OPINION:
Since its announcement last Thursday, the Trump administration has endured a firestorm of criticism, tidal waves of denunciation and, well, beheadings-in-effigy for its decision to exit the Paris Climate Accord.
Fear and dread grip the commentators, as they struggle to pronounce ever more apocalyptic predictions. CNN’s David Gergen went so far as to call the U.S. withdrawal “one of the most shameful acts in our history.”
On the political Richter scale, it has been a 9.5 cataclysm, with follow-on red-ink tsunamis and volcanic editorial eruptions.
Former President Obama said the United States now “joins a small handful of nations that reject the future.” Oh my. According to our past president, there is no future beyond last Thursday. Yet here we are. Likewise, European Union leaders preemptively declared an end to all future climate negotiations with the U.S. So who is rejecting the future?

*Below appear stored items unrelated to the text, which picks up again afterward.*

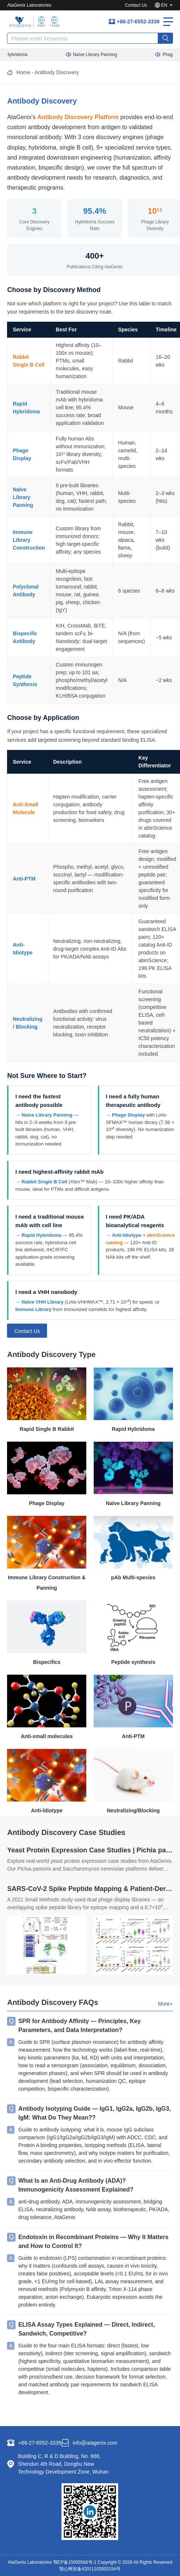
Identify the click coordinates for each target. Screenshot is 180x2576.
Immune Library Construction (29, 540)
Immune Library (33, 1309)
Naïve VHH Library (42, 1302)
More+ (165, 2004)
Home (23, 72)
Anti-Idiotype (126, 1235)
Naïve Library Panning (98, 54)
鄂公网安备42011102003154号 (89, 2569)
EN (164, 5)
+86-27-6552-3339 (138, 21)
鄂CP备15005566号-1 (75, 2562)
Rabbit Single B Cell (44, 1181)
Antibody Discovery (56, 72)
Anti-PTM (24, 879)
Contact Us (136, 5)
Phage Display (128, 1115)
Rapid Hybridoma (41, 1235)
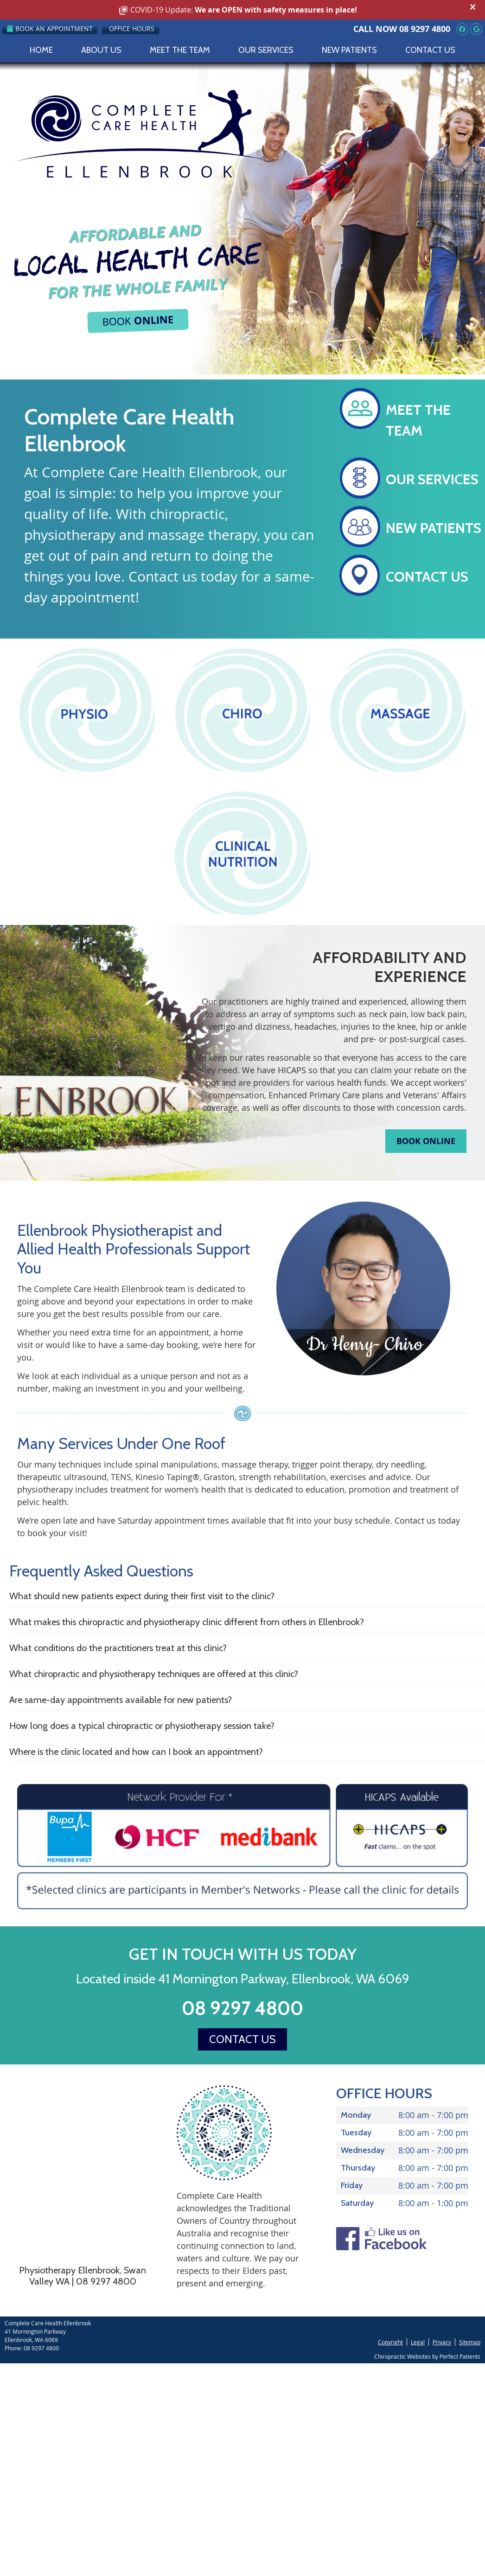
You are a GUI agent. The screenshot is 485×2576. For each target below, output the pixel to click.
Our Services (266, 50)
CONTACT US (427, 576)
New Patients (349, 50)
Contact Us (430, 50)
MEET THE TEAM (418, 420)
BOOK (137, 320)
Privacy (442, 2342)
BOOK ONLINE (425, 1141)
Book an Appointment (50, 28)
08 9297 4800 (424, 29)
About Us (101, 50)
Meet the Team (180, 50)
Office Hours (131, 28)
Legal (418, 2342)
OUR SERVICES (432, 479)
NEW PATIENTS (433, 528)
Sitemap (469, 2342)
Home (41, 50)
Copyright (390, 2342)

Now that the churlish venting has subsided, let’s examine some of the key lessons. First, easy come, easy go. This episode shows exactly why treaties should be ratified by the U.S. Senate.

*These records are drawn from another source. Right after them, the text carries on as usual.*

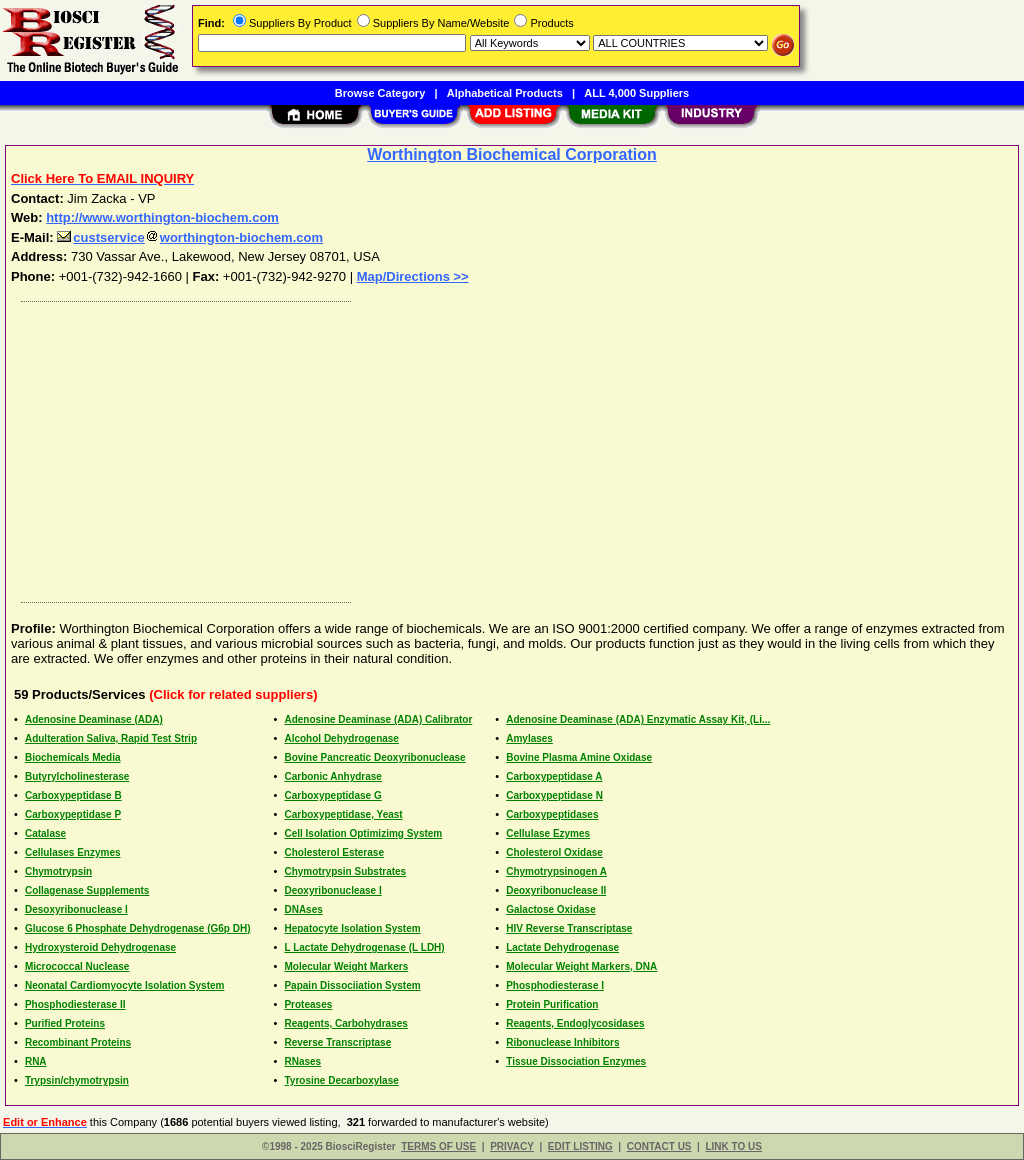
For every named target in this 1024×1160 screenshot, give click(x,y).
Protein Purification (552, 1004)
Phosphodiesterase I (555, 985)
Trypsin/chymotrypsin (77, 1080)
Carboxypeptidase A (554, 776)
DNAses (303, 909)
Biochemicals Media (73, 757)
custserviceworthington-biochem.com (190, 237)
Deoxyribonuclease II (556, 890)
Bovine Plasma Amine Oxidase (579, 757)
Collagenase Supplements (87, 890)
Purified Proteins (65, 1023)
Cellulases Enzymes (73, 852)
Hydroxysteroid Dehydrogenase (100, 947)
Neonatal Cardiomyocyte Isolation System (125, 985)
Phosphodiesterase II (75, 1004)
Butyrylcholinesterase (77, 776)
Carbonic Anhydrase (332, 776)
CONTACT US (659, 1146)
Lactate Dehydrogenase (562, 947)
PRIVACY (512, 1146)
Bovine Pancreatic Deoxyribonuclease (374, 757)
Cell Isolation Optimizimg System (363, 833)
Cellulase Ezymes (548, 833)
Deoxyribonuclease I (332, 890)
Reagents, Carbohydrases (345, 1023)
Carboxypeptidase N (554, 795)
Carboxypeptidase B (73, 795)
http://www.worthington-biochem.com (162, 217)
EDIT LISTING (580, 1146)
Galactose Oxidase (551, 909)
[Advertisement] (513, 447)
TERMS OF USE (438, 1146)
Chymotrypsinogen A (556, 871)
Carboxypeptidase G (332, 795)
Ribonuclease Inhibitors (562, 1042)
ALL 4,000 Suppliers (636, 93)
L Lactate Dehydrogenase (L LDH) (364, 947)
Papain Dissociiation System (352, 985)
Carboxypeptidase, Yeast (343, 814)
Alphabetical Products (505, 93)
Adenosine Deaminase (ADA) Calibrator (378, 719)
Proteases (308, 1004)
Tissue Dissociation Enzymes (576, 1061)
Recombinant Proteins (78, 1042)
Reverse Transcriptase (337, 1042)
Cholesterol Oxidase (554, 852)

Mr. Obama knew the accord could not be approved by the American democratic process. The elected representatives of the American people would never have ratified this treaty. So, as he so often did, he did an end-run around the constitutional ratification process of Article I, Section 2 to enter the Paris accord by the back door.
President Trump is denounced for withdrawing, but the United States never actually entered the Paris Climate accord in the first place — at least not in a constitutional sense. Mr. Obama knew the Senate would never approve the deal as a treaty, so our law professor-in-chief simply called it an “executive agreement” (“Treaty? What treaty?”) and never submitted it for ratification.
Mr. Obama entered the Paris accord; Mr. Trump exited the accord; and the elected representatives of the people were cut out of the game. Just like Obamacare, which failed to garner a single Republican vote, presidents should learn to do it the right way the first time around.
Under Article VI, a duly ratified treaty is the “supreme law of the land,” instead of the ephemeral druthers of a president. When the Constitution is respected, successor presidents can’t simply pencil-whip a repeal of policies that should be more enduring.
Second, while a herd of irate commentators follow the narrative that Mr. Trump is opposed to international climate agreements, the president explicitly rejected that canard in his Rose Garden announcement. Did anyone listen before declaring another “Trumpocalypse”? In fact, the president declared his determination to seek a more balanced and realistic agreement with attainable carbon-dioxide reduction targets, despite the pouting across the Atlantic.
If Mr. Trump had led the Paris negotiations, there could have been a more enduring deal, which the Senate might have ratified and the world could have applauded. But Mr. Obama took the constitutional shortcut and left his successor to reckon with the consequences of a politically unstable deal.
Third, despite the extreme rhetoric on the left, the United States has not abandoned its role as world leader in any sense. The U.S. leads the world in green energy innovation, and withdrawing from the accord will not change that. The president knows that the American green industry is booming precisely because there are powerful economic incentives — not because of Mr. Obama’s greenhouse gas lectures and unilateral dealmaking.
While CNN loads its schedule with expert critics of Mr. Trump’s “Accordexit” and the Chinese lecture us on environmental stewardship, the United States remains the world’s laboratory on climate research, its incubator of new technology and its largest donor of foreign assistance to reduce pollution and ameliorate the effects of climate change. The president knows that U.S. leadership will continue, with or without Mr. Obama’s unratified deal. We were leaders in green technology long before Barack Obama went to Paris, and we will remain so throughout the 21st century.
• Jack Einwechter is a retired U.S. Army judge advocate, lieutenant colonel, prosecutor and intelligence officer. He currently practices law in Southern California.